Material provided -
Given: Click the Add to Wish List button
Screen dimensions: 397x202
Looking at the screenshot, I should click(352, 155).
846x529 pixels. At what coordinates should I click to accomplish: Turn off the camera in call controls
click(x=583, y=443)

* * *

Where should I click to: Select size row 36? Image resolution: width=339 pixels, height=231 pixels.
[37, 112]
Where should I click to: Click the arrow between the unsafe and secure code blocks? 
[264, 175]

Direction -
Count the lines in the records that contain the string "Where". Give only the number.

Task answer -
2